The ‘Trolley Problem’ cited by Badger concerns whether to sacrifice one person to save five. However, it remains unresolvable if the harm in the alternatives cannot be assessed. Morbidly, this is reflected in the tragic case of Alan Henning, where the government argued that the choice not to act to save the one by paying his ransom saves future others.

Nicholas Taylor, Little Sandhurst, Berkshire


Dear Editor: Philip Badger’s excellent article in PN 104 set outs how a Morality Machine could be built. I share his view that it is possible, but his three lines of code are flawed. His program would, for example, leave us powerless against fanatics with a ‘deep commitment’ to broadcasting bad music loudly. Also, because his machine has no desires of its own to balance with others’, it may never learn about sharing, and so seems to be mute on this fundamental issue for ethics.

Since each of us has an inconsistent set of ethical intuitions, any machine algorithm will generate some outcomes which make us wince. Looking to this ‘wince factor’ is the wrong way to test it. The design flaw lies in the machine’s specifications. It isn’t enough to establish consistency by ordering the machine’s instructions and then minimising dissonance with our intuitions through ‘iterative [repeat] testing’. The machine’s code needs to be rooted in a plausible account of morality itself. So how do we find the right algorithm – for people, as well as machines? Phil should apply his iterative testing methodology to his construction specifications and techniques, not to the program. Once he’s got them right, the correct algorithm should pop out easily. I suspect it will include ‘empathise with others as much as they empathise’; reciprocity in a suitably domesticated form; and ‘give help to others if that help is worth more to them than it is to you’. For the complete list of the coding, I await another excellent article from Phil and his impressive team of machine-building boffins.

Iain King CBE, England


Catastrophic Comet Comments

Dear Editor: It was wonderful to find an article by Tim Madigan in Issue 103 about the brilliant and brave Pierre Bayle, author of the Seventeenth Century masterpiece, Various Thoughts on the Occasion of a Comet. Bayle’s logical thinking about cosmic phenomena and politics was just as much a marvel to behold in those days as were the comets he discussed; and indeed, such clarity remains in short supply today. As Madigan points out, Bayle’s apparent commitment to Calvinism at the same time was a marvel in its own right, illustrating what a complex thing is a human mind.
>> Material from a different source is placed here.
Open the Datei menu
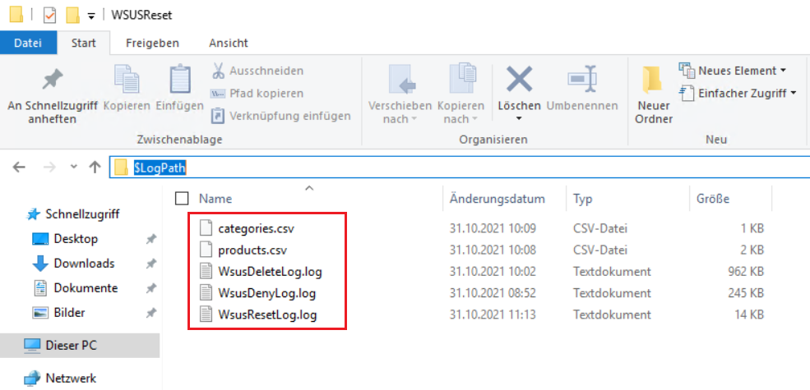tap(28, 43)
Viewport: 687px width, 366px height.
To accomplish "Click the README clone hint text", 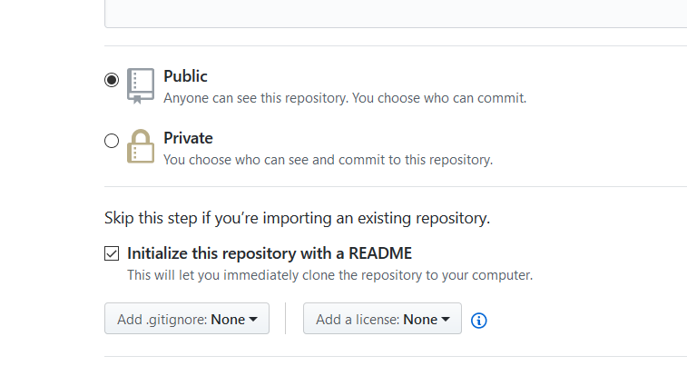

While Bayle was surely correct to discern no special correlation between cometary apparitions and cataclysms on Earth, only in recent decades have astronomers come to realize that comets themselves pose a dire threat to humanity. It could have been a comet that wiped out the dinosaurs, and in any case one of them could wipe out us. So today it is science and not superstition that counsels fear of comets! Furthermore, not only an astronomical catastrophe hangs over us like the sword of Damocles, but also the very sort of civil strife a superstitious medieval might have anticipated. For we would know roughly a year ahead of time that a doomsday comet was heading our way, during which time we can easily imagine civilization crumbling to shreds well before impact. An excellent fictional depiction of this is the Last Policeman trilogy by Ben H. Winters.

Another irony about comets is that we live in an age of unprecedented awareness of the need for planetary defense; and yet attention has become focused almost exclusively on only one part of a twofold threat: ‘Asteroid’ has become the generic term for a space object that could harm us; and it is certainly true that there are far more asteroids in Earth’s vicinity than comets. But as Bayle’s immediate predecessor, Johannes Kepler figured out, a typical comet will be traveling far faster relative to Earth than a typical asteroid. Hence we are likely to have far less advance warning of a cometary impact, and it is a commonplace in the planetary defense community that years or even decades will be needed to be able to deflect an extinction-size object. So whereas we stand a good chance of warding off an incoming asteroid (regarding which see the work of the B612 Foundation), we stand no chance against a comet.

The reality of a cometary impact was brought home to me when twenty years ago I saw Comet Shoemaker-Levy 9 crash into Jupiter. Meanwhile, this October, Comet Siding Spring narrowly missed hitting Mars. No one knows whether the next comet will strike the next planet in line, Earth.

Two main options remain for humanity: pray for a miracle or continued luck, or embark on a vigorous program of enhanced detection and building a deflection infrastructure. I truly despair at how NASA is now throwing its resources into sending human beings to Mars, when the lives of all human beings on Earth hang in the balance.

Joel Marks, Milford, CT


Post Dated

Dear Editor: Mary Midgley may be a thinker and writer and not a psychic, but she appears to have read my mind. Her article, ‘Does Philosophy Get Out of Date’ in Issue 103 notes that “philosophy is not just one speciality among disciplines” – instead it looks “at life as a whole – finding wider contexts to give sense to our immediate problems…” I recall a Time magazine piece during the 60s, ‘Of What Use, If Any, Is Philosophy?’ That piece started off by saying that philosophy does not bake bread, but it decides whether life is worth living so that we can bake bread. Such holistic thinking can never be out of date.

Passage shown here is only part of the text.